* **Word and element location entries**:
***

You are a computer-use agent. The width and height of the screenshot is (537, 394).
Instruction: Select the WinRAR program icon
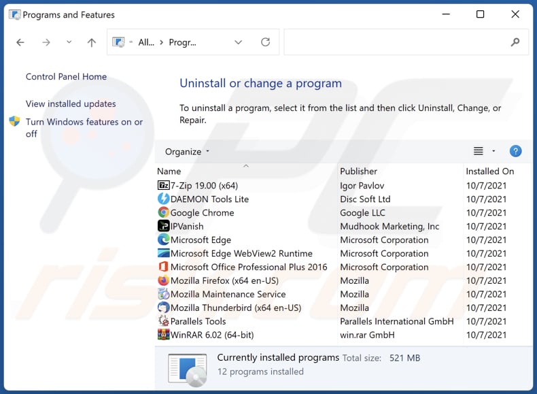pyautogui.click(x=163, y=335)
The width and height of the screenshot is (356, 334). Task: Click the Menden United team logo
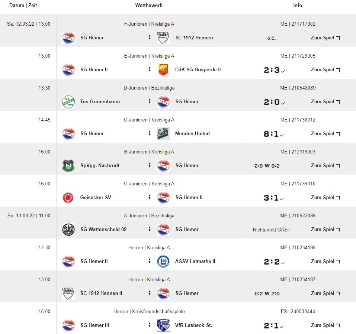[x=163, y=134]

***

* **SHORT PROBLEM**: Reproduce every line of the entries above verbatim, omitting the pictures from your answer.

* **PROBLEM SOLUTION**:
You are a computer-use agent. The width and height of the screenshot is (537, 394).
Instruction: Select the WinRAR program icon
pyautogui.click(x=163, y=335)
The width and height of the screenshot is (356, 334). Task: Click the Menden United team logo
[x=163, y=134]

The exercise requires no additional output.